━━ TASK INPUTS ━━

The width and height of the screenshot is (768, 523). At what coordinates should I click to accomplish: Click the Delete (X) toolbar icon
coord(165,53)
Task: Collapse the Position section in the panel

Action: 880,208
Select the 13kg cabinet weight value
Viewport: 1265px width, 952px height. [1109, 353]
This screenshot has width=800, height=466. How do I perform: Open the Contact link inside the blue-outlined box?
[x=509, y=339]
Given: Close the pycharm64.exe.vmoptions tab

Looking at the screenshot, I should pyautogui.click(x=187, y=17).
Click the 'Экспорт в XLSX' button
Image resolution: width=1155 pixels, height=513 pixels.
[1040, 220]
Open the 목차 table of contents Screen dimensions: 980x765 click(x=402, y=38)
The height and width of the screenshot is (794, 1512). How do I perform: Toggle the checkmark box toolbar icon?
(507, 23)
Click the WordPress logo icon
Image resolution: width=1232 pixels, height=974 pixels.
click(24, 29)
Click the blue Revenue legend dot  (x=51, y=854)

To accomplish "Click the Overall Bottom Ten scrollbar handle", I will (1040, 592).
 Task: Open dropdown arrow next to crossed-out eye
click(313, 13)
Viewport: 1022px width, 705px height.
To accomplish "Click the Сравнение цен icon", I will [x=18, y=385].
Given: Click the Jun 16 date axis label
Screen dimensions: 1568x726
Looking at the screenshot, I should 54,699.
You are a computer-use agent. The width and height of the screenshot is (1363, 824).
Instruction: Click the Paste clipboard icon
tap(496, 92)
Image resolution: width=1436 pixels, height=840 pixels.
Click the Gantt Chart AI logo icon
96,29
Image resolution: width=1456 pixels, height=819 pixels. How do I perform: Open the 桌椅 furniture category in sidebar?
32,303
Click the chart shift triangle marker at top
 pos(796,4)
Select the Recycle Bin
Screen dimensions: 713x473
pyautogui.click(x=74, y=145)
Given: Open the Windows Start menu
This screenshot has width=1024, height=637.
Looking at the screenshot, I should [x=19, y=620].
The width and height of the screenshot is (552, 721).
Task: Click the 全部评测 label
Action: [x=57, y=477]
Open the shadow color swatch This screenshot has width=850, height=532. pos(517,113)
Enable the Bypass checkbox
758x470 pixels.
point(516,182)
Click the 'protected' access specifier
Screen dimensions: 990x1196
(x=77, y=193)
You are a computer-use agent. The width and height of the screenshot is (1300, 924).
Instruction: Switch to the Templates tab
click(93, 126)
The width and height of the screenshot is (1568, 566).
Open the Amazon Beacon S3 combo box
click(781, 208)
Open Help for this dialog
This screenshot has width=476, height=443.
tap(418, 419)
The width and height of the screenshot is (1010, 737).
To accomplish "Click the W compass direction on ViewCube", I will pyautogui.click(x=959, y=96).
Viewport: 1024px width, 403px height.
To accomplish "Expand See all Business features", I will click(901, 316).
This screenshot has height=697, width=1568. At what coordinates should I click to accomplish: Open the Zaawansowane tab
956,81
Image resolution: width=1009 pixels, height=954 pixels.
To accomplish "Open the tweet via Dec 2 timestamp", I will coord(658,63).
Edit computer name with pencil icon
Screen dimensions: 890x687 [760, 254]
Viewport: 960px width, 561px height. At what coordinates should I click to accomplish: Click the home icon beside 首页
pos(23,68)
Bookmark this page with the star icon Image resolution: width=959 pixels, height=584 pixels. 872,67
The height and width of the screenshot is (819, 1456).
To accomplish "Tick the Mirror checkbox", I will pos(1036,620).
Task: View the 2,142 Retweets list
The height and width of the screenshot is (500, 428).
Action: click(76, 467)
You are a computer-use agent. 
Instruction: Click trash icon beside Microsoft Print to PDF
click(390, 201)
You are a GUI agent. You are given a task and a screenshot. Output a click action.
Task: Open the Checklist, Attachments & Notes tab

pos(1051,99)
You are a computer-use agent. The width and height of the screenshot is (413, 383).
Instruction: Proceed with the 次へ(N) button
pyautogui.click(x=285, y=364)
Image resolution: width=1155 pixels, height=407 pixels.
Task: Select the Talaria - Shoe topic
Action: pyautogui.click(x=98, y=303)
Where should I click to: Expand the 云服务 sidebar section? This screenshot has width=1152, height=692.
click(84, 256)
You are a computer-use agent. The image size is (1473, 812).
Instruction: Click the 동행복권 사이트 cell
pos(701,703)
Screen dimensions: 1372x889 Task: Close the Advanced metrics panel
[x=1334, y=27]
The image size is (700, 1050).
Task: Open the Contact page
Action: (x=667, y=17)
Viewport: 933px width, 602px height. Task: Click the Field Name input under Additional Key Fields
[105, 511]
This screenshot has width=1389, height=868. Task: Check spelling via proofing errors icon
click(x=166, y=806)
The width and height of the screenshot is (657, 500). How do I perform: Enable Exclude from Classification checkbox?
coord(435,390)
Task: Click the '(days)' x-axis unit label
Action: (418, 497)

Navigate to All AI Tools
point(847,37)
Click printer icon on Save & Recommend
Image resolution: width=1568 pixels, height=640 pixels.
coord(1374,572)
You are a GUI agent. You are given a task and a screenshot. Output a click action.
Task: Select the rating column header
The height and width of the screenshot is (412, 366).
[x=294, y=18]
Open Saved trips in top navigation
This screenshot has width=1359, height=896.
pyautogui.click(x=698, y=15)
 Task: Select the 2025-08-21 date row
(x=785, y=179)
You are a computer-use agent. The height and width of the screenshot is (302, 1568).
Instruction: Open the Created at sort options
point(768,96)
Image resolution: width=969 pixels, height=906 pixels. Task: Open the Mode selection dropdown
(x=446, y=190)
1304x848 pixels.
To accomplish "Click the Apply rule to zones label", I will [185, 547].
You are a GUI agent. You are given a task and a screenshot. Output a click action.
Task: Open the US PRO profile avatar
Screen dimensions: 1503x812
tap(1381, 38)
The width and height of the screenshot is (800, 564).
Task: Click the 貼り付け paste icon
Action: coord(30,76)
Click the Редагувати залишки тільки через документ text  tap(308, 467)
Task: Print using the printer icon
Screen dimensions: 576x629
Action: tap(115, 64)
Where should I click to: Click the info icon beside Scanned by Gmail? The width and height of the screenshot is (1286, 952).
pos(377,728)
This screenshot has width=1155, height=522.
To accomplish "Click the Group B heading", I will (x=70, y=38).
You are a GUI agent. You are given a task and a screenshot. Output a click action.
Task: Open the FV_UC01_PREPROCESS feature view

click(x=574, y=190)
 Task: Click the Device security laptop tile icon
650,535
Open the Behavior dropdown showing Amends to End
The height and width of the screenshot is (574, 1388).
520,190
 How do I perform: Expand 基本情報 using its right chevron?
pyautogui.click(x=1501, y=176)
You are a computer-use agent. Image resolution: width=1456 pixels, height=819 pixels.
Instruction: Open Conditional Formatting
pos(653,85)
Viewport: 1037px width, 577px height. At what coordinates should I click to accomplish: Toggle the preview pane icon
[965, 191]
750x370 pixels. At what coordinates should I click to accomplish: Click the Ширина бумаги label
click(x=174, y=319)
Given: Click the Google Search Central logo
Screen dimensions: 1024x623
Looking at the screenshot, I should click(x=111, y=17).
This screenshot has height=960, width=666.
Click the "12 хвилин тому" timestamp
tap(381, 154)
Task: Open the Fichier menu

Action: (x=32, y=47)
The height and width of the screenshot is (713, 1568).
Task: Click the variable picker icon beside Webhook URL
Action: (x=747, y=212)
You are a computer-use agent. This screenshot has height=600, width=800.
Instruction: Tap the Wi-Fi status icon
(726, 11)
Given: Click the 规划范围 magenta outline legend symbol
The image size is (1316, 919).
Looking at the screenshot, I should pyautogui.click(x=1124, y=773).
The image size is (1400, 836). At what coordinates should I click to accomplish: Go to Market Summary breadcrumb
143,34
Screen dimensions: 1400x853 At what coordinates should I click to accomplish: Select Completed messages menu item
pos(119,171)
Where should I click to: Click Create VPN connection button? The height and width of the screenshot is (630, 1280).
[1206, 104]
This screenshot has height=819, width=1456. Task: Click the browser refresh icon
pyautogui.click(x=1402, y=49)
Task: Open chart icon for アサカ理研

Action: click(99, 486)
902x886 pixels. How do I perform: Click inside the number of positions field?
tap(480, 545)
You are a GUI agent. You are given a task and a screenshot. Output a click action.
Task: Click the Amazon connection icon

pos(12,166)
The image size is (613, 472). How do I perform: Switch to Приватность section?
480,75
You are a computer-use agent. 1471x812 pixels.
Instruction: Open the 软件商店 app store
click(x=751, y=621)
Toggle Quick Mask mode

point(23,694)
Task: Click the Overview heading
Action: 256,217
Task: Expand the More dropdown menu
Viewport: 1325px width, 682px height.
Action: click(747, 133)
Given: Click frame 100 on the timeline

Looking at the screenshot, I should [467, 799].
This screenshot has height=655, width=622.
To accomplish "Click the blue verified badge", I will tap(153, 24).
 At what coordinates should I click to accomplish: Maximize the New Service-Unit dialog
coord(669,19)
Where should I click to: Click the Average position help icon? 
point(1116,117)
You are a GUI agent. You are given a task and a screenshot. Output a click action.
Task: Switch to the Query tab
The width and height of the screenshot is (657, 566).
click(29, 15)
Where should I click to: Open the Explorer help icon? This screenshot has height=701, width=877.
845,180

━━━

Copy out the records word for word, from the first line through the line containing "Action: 880,208", including both ends.

SOLUTION FOR THIS PROBLEM:
The width and height of the screenshot is (768, 523). At what coordinates should I click to accomplish: Click the Delete (X) toolbar icon
coord(165,53)
Task: Collapse the Position section in the panel

Action: 880,208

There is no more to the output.